Standing out with their bold Marimekko wallpaper and fully enclosed frontage, Curry Ono is just the place if you want to try a new style of curry in Brixton. Licensed to serve beer and sake, it’s worth arriving early on a Saturday night as the tables fill up quickly. There’s a nice range of starters from well priced edamame beans, freshly made gyoza and lesser known delights like takoyaki or the octopus dumplings which we ordered, accompanied by green tea.
Everything is prepared from scratch here and cooked to order, but we didn’t have to wait too long until a plate of five plump dumplings brushed with sweet takoyaki sauce and garnished with mayonnaise and shallot flakes arrived. Balls of savoury pancake batter with nuggets of sweet succulent octopus inside, these were moist and juicy and deliciously savoury. Generously sized – enough to need a knife and fork – we devoured these in no time.
Mains arrived promptly afterwards.

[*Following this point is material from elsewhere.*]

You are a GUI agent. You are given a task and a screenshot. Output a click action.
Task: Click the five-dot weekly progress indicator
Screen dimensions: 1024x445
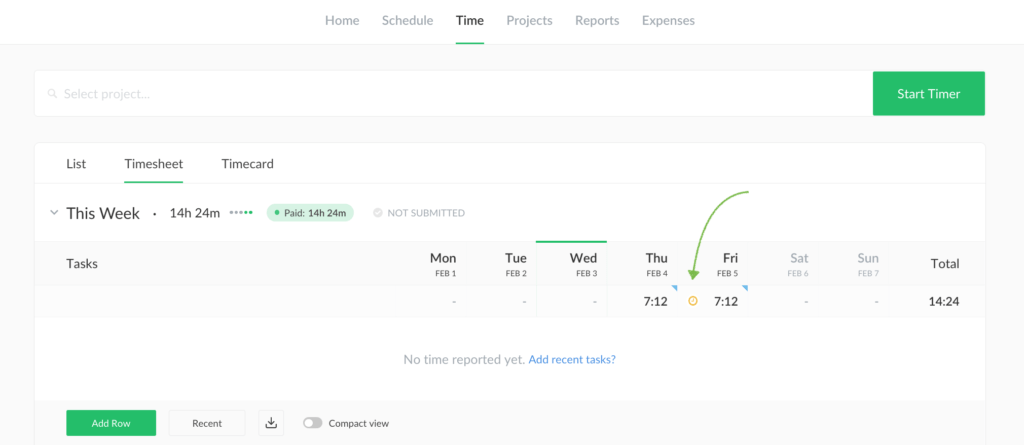(241, 213)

I should confess that I actually don’t like curry in any shape or form and had come as the awkward person who didn’t want any of the 12 curries listed on the menu so I ordered again from the starter set menu and had the pork katsu (or escalope) with rice, miso soup, pickles and salad for £7.50. My katsu was a lovely piece of real pork, beated thinner than a chop, breaded with the etherally light Japanese panko breadcrumbs and lightly fried, but still juicy and moist. It went perfectly with the obviously homemade pickled mixed vegetables and despite being a generous portion, I ate it all.
My companion found it hard to choose from the extensive selection. The roast vegetable curry is suitable for both vegans and vegetarians and uses gluten-free soy sauce. The croquette curries intrigued her and the beef curry sounded appealing, but unable to resist those golden breadcrumbs either she went for the chicken katsu in the end. It also came with rice and a generous portion of the sweet, spiced, but mild curry sauce over it. Also obviously homemade the sauce actually smelt lovely and came with big chunks of vegetables and some green beans to put it miles ahead of that chip shop style curry sauce found in takeways here. I didn’t get much conversation out of her as she cleared her plate.
I’ve heard rave reviews of the homemade ice creams, especially the red bean version, offered as dessert, but we couldn’t have eaten another morsel. Both on the wagon for January, we stuck with the good selection of non-alcoholic drinks, but were pleased to see that the range of beers, wines and sakes are reasonably priced. Our bill for one main course, one set menu, one starter and two drinks came to £23. Service charge isn’t included, but as they were friendly and efficient and the meal was so reasonably priced, we had no qualms about tipping well.
Curry Ono specialise in something they love, do it well and still offer an interesting enough menu to appeal to non-curry fans like me. There’s a good range of vegetarian and gluten free options and it’s hard to imagine that even the widest group of tastes couldn’t find something to enjoy here. I’ll be back to fulfil my fried-food cravings and try my favourite udon noodles instead of rice next time. I might even stretch to sampling the sake…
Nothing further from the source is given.